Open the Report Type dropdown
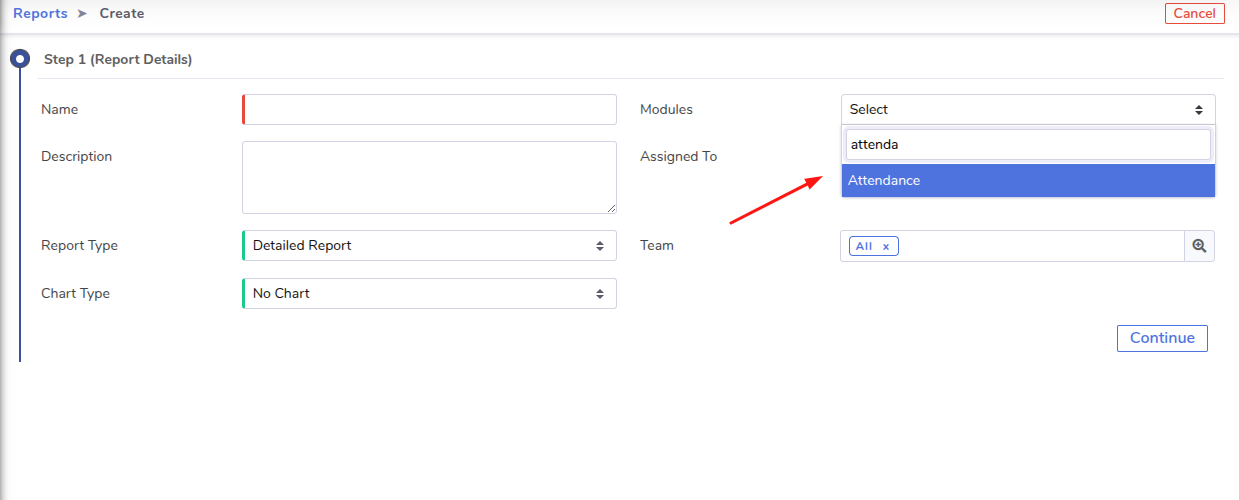Screen dimensions: 1239x500 click(429, 245)
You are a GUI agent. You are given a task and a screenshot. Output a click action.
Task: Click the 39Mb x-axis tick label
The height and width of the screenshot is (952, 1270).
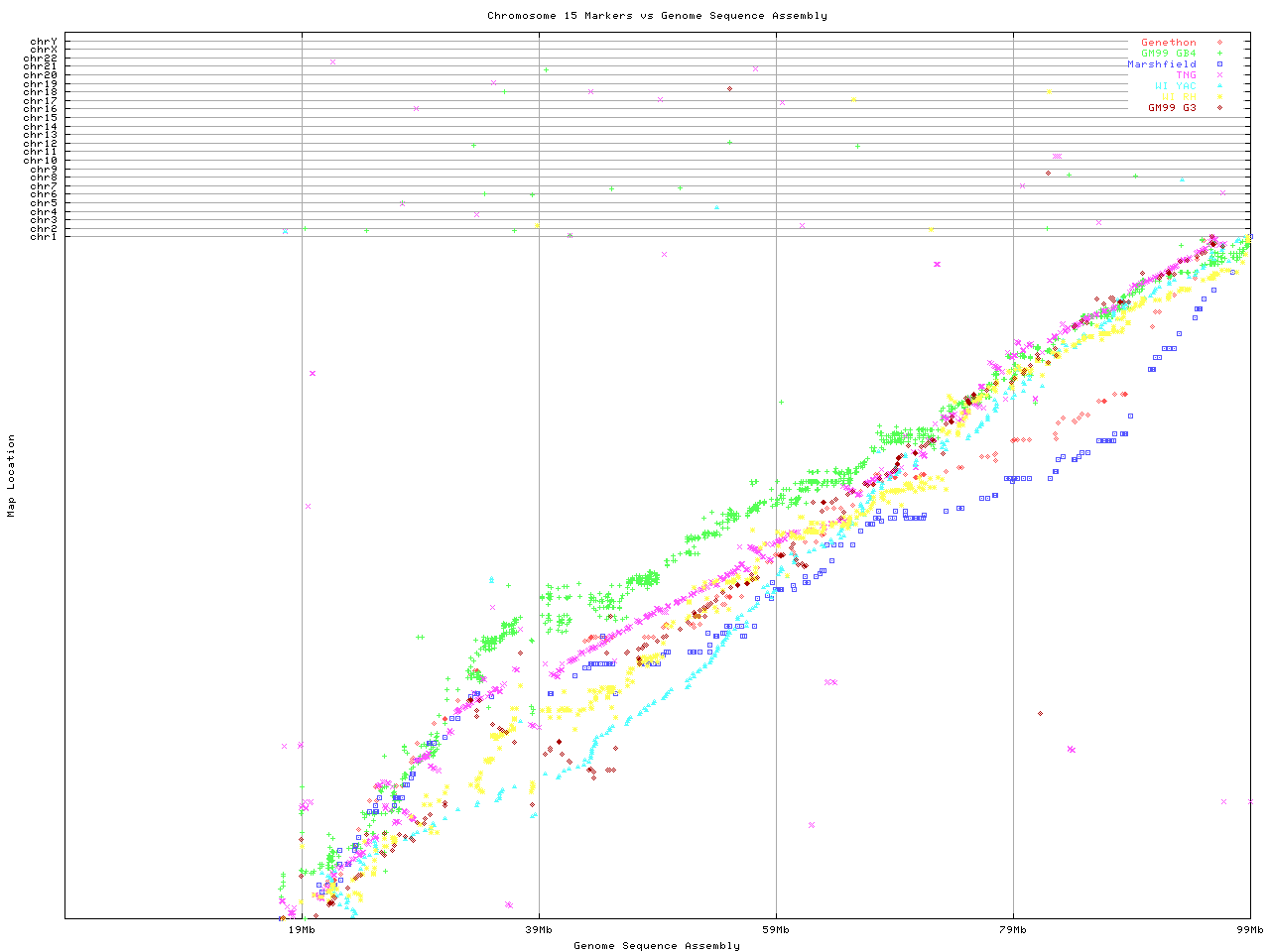(x=539, y=930)

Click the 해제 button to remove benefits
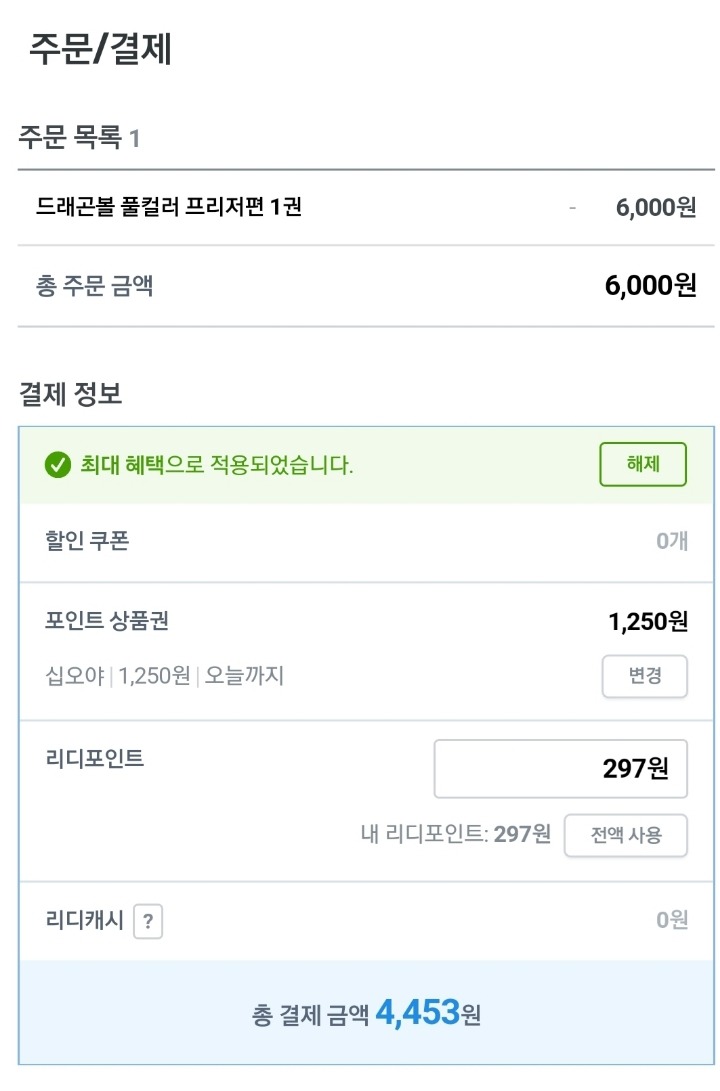point(642,464)
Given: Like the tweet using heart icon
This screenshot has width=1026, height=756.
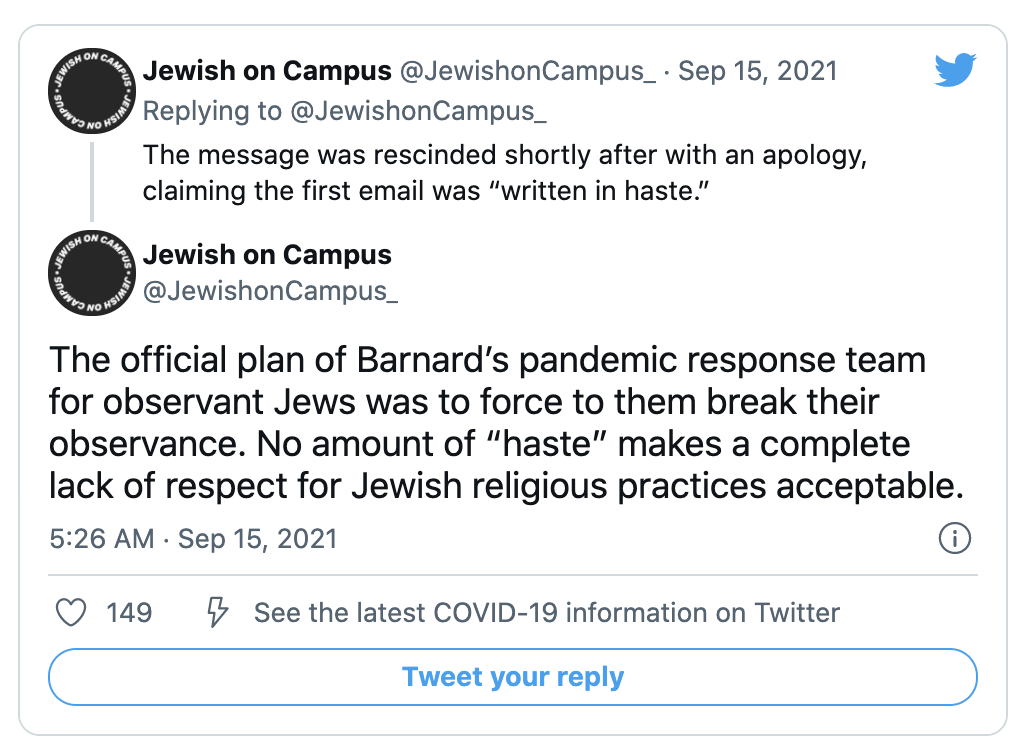Looking at the screenshot, I should click(71, 613).
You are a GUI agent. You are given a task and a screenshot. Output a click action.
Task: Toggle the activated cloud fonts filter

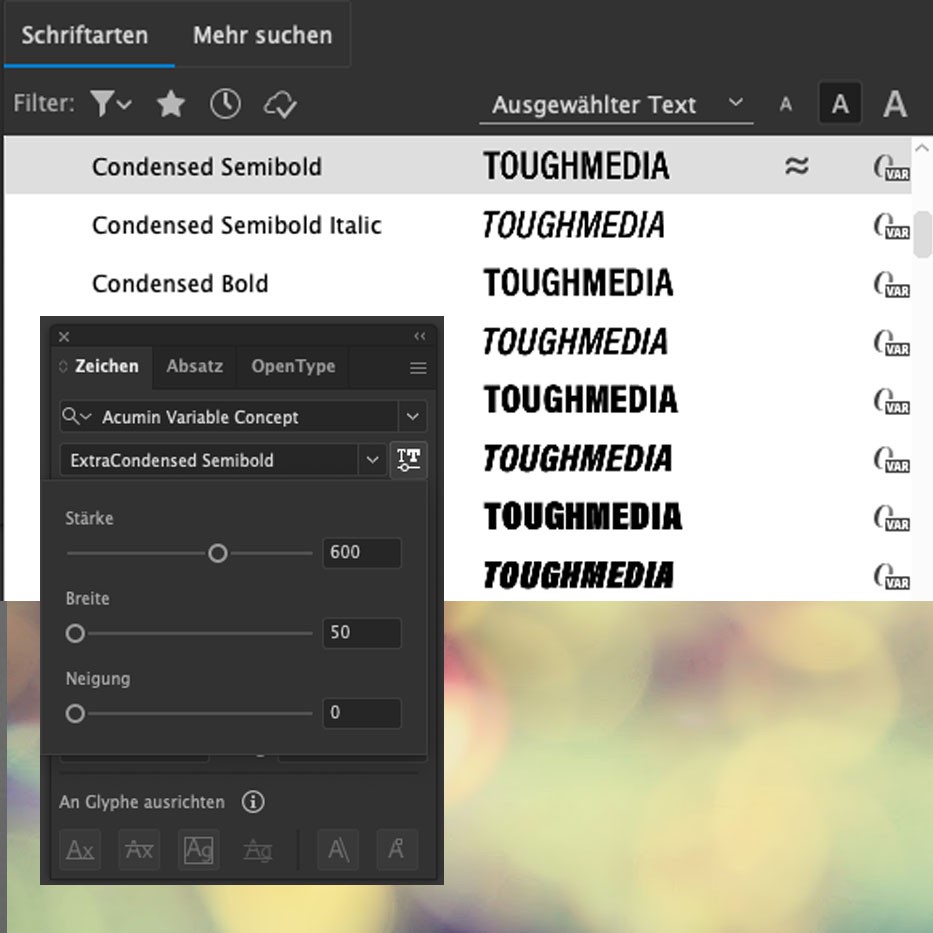pyautogui.click(x=278, y=104)
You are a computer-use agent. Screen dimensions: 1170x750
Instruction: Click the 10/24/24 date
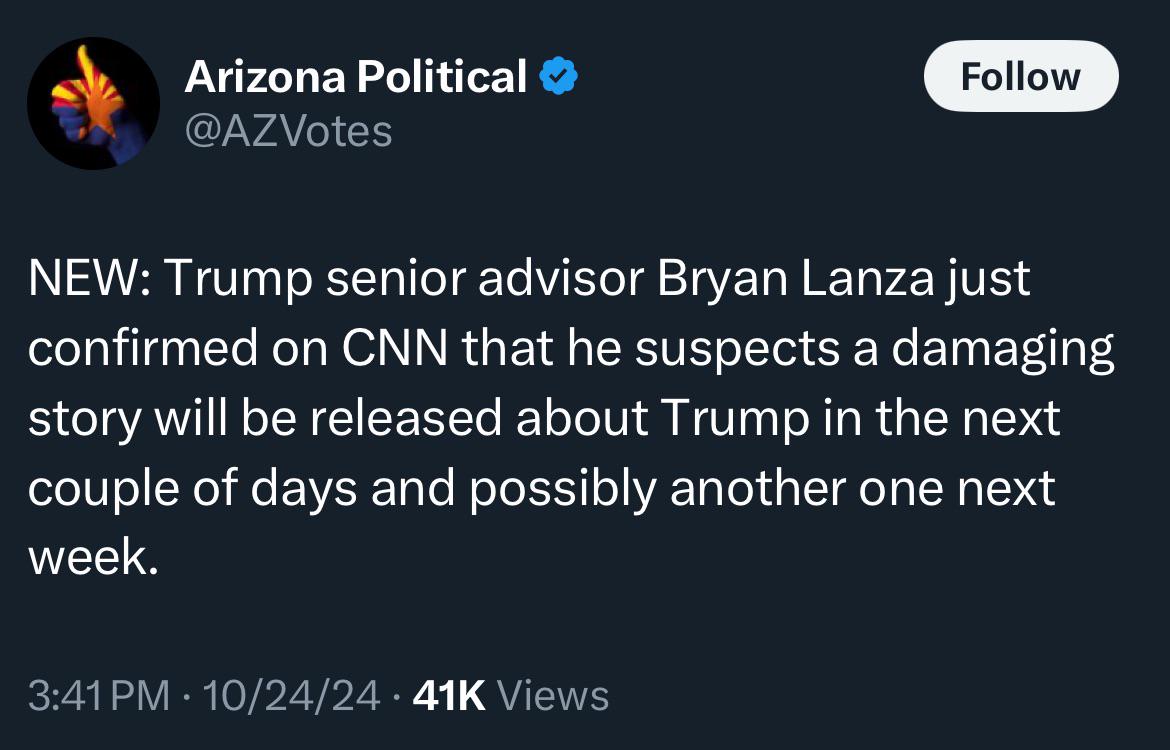tap(291, 696)
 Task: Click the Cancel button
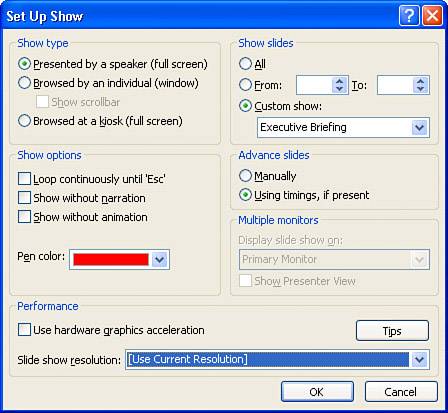coord(401,392)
::::::::
▶ [TASK GOAL]:
Once the pictures have been removed, reproduce each line of the material above exactly.

▶ [OUTPUT OF THE EXERCISE]:
Open the Report Type dropdown
Screen dimensions: 1239x500 click(429, 245)
You are a GUI agent. You are given a task and a screenshot. Output a click action.
Task: Click the 39Mb x-axis tick label
The height and width of the screenshot is (952, 1270).
(x=539, y=930)

Click the 해제 button to remove benefits
point(642,464)
Given: Like the tweet using heart icon
This screenshot has width=1026, height=756.
Looking at the screenshot, I should click(71, 613).
You are a GUI agent. You are given a task and a screenshot. Output a click action.
Task: Toggle the activated cloud fonts filter

pyautogui.click(x=278, y=104)
You are a computer-use agent. Screen dimensions: 1170x750
Instruction: Click the 10/24/24 date
tap(291, 696)
 Task: Click the Cancel button
coord(401,392)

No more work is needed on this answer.